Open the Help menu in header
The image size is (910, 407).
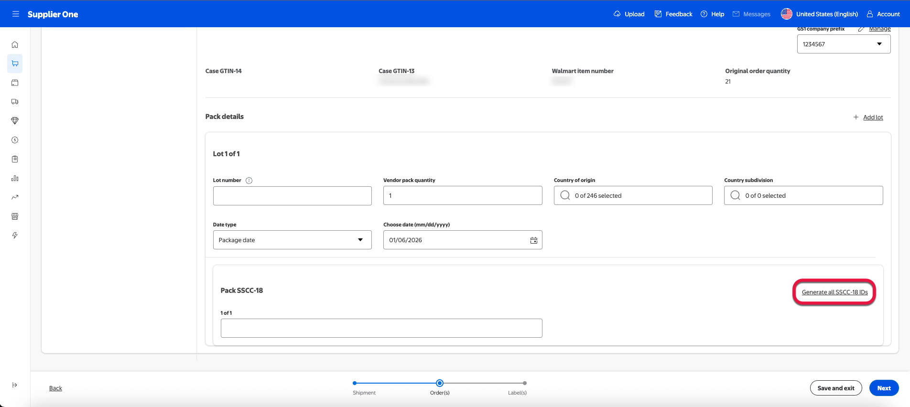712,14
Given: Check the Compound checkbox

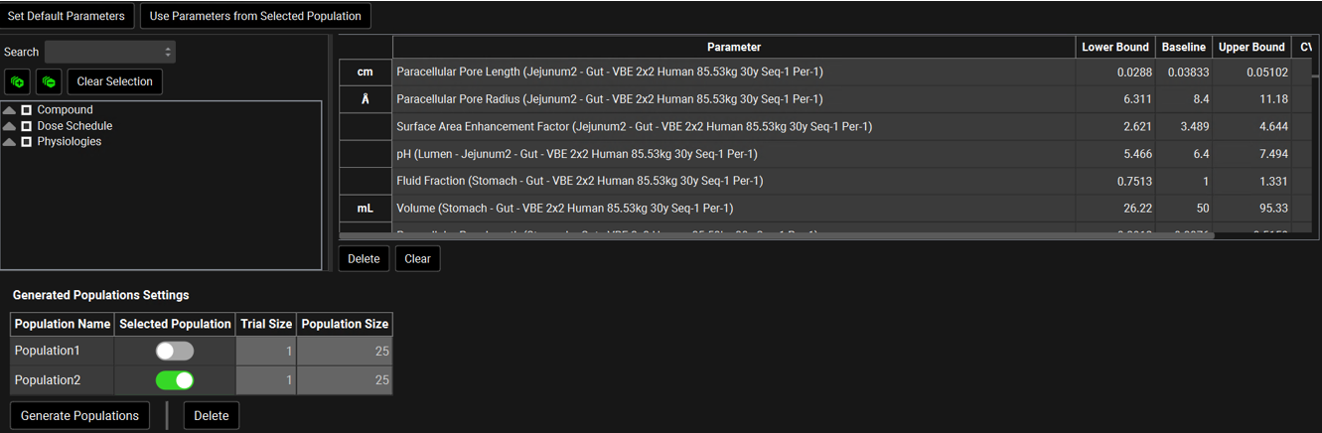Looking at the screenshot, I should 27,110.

══════════════════════════════

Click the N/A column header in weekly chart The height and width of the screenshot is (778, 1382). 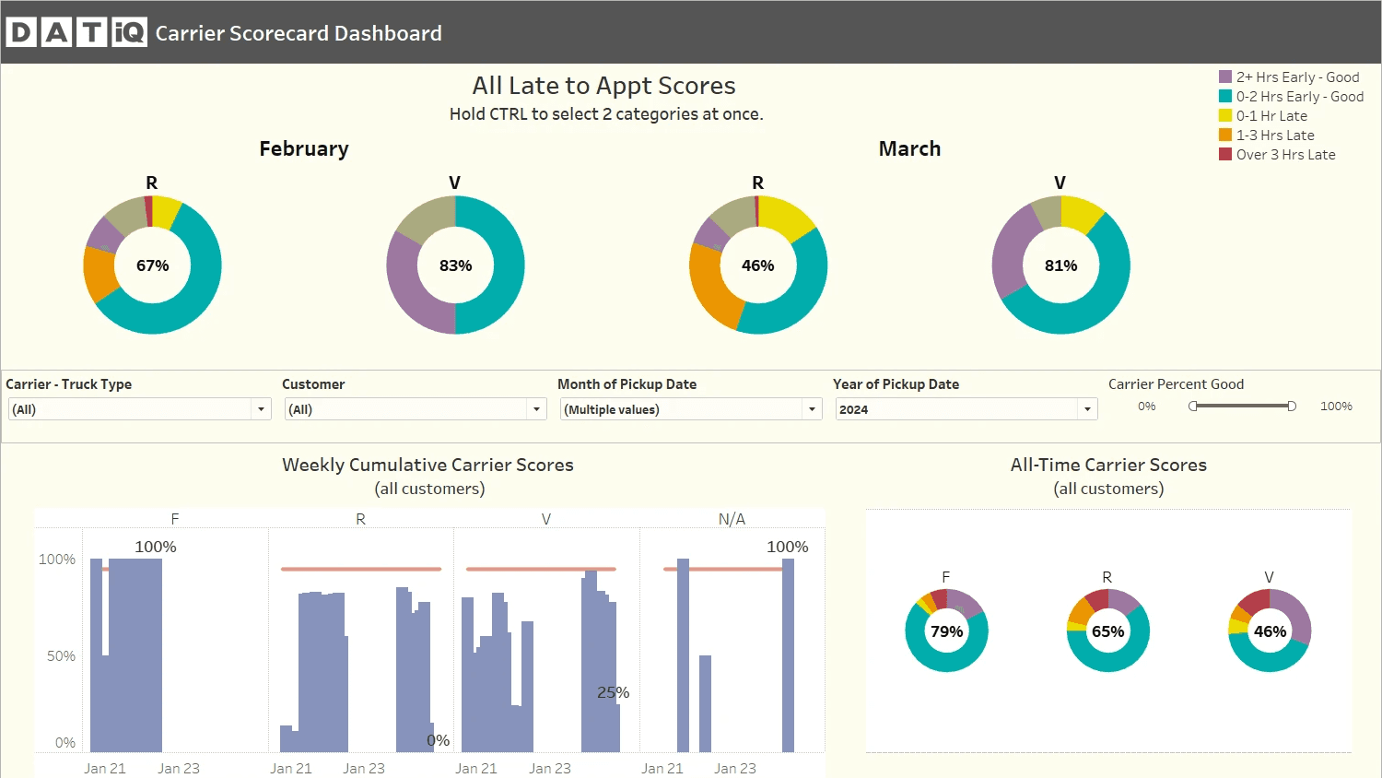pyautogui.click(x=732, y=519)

══════════════════════════════

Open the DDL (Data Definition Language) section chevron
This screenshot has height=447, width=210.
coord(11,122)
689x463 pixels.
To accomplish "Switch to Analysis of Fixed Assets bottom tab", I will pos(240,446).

══════════════════════════════

** Aim of the task **
For the entries above, state how many lines contain the word "Open". Provide the number by itself.

** Solution **
2